Dans le petit groupe de joueurs à l’échauffement, la joie de vivre d’Issa Tall ne passe pas inaperçue. Entre les rires et les tapes amicales sur le dos de ses partenaires, il faut l’entendre s’exprimer par des sons indistincts pour reconnaître « Issa Moumeu » (Issa le sourd), comme on l’appelle affectueusement dans le quartier populaire de Fass, à Dakar.

Si le défenseur central se fond à merveille parmi ses partenaires, c’est parce qu’« il a fait toutes ses classes avec eux depuis la petite enfance », raconte Sowrou Dieng, son entraîneur de l’ASC Fass Delorme : « Nos écoles de football recevaient des enfants avec tous types de handicaps. J’ai personnellement vu passer d’autres malentendants dans la mienne et il n’y avait pas de différence de traitement entre les enfants porteurs de handicaps et leurs camarades sans handicap. »

Si Issa Tall s’entraîne avec les joueurs bien entendants d’un club de « navetanes », le championnat sénégalais de football, il est aussi le capitaine de l’équipe nationale des sourds et revient d’une campagne réussie au Mondial de cette catégorie en Malaisie, début octobre. Le Sénégal fait en effet parti des 56 pays au monde qui comptent des sélections de sourds et des six Etats africains qui ont envoyé une équipe à la Coupe du monde organisée par la Deaf international football association. Lors de la dernière édition, les Lions de la Teranga ont inscrit à leur tableau des victoires contre des équipes comme l’Argentine ou les Etats-Unis, avant de décrocher la médaille de bronze face à l’Egypte « malgré des conditions pas à la hauteur », regrette leur entraîneur, Souleymane Bara Fomba.

Former les arbitres

Ce qu’il entend par là, c’est que de faibles moyens sont déployés par les autorités pour accompagner les Lions sourds. Pourtant, ils n’en sont pas à leurs premiers exploits. En 2021, l’équipe s’est fait connaître du grand public quand elle a remporté le championnat d’Afrique des sourds, les « Deaflympics », pour sa première édition au Kenya. Lorsque, quelques années plus tard, le Sénégal se vante d’une série de trophées continentaux dans le football des bien-entendants, certains spécialistes rappellent que l’élan victorieux n’a pas débuté avec les coéquipiers de Sadio Mané… mais avec la bande d’Issa Tall.

« Le sport des sourds au Sénégal a progressé au cours des dernières années », assure Mamadou Lamine Diallo, le secrétaire général de l’Association des sports des sourds du Sénégal.

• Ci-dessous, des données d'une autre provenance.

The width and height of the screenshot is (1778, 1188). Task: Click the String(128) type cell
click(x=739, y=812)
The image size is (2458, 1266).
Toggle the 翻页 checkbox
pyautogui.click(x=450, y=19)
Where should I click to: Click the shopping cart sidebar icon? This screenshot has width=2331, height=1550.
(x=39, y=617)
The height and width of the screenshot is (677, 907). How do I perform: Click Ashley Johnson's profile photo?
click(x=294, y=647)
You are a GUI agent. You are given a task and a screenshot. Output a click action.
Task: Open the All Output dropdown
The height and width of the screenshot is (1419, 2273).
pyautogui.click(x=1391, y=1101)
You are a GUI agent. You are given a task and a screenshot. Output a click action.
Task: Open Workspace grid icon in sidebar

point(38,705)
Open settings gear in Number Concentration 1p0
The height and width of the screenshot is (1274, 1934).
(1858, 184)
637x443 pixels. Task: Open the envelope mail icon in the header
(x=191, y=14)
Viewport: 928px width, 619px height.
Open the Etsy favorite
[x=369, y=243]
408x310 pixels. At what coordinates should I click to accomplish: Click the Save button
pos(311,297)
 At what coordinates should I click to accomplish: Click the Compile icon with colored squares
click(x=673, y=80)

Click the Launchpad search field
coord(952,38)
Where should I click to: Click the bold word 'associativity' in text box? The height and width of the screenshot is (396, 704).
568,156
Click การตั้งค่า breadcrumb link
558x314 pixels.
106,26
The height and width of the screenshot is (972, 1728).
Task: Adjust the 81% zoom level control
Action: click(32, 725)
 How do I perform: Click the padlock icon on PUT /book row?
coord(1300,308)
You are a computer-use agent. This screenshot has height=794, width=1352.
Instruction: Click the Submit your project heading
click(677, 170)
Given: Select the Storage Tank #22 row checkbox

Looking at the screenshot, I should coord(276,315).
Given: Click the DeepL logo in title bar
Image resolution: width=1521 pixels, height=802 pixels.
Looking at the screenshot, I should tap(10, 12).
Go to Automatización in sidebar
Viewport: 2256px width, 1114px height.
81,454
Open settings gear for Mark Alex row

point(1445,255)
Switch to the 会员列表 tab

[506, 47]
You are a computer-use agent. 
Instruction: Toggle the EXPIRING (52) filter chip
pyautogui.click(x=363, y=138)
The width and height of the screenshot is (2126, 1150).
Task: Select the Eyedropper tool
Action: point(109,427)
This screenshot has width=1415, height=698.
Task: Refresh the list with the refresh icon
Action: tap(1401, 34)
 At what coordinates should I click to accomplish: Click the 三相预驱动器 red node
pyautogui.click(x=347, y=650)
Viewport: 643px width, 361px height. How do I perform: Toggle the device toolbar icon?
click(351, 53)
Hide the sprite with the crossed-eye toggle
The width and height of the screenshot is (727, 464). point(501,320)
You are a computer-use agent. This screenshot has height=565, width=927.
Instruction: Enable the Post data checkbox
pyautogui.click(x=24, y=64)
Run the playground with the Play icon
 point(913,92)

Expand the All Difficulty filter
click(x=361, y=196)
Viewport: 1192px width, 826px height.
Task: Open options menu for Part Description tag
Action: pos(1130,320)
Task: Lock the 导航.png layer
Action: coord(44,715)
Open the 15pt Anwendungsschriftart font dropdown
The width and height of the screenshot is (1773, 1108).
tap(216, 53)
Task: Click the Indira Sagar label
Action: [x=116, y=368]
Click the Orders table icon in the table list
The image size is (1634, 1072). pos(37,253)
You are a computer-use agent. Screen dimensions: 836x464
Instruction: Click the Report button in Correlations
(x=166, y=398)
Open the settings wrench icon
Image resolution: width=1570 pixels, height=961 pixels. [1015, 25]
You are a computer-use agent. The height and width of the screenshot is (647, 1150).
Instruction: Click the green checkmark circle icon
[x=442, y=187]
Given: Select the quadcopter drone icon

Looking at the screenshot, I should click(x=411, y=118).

Mais de multiples défis restent à relever : s’assurer de la régularité des compétitions entre sourds, multiplier les clubs locaux pour permettre aux joueurs d’autres régions que la capitale de se démarquer… Pour détecter des talents et préparer la prochaine Coupe du monde, dix équipes venues de différentes localités du pays se sont ainsi affrontées lors d’un tournoi en septembre. « Nous avons une bonne relève et un énorme réservoir de joueurs », se félicite Souleymane Bara Fomba.

Abdou Aziz Dieng, lui, voit plus loin. Interprète en langue des signes et ancien entraîneur du Sénégal lors du championnat d’Afrique de 2021, il rêve d’une intégration des sourds dans le football professionnel aux côtés des bien-entendants. Première étape : former les arbitres à allier les signaux visuels aux alertes sonores. Un exemple ? « L’arbitre central tient un sifflet et un drapeau. A chaque fois qu’il doit siffler un but ou un coup franc, il lève le drapeau en même temps, comme ça les joueurs sourds s’arrêtent. » Optimiste malgré « l’absence d’avancées », Abdou Aziz Dieng assure qu’une telle réforme permettrait aux sourds de « s’exprimer sur le terrain, extérioriser leurs talents mais aussi abolir les différences ».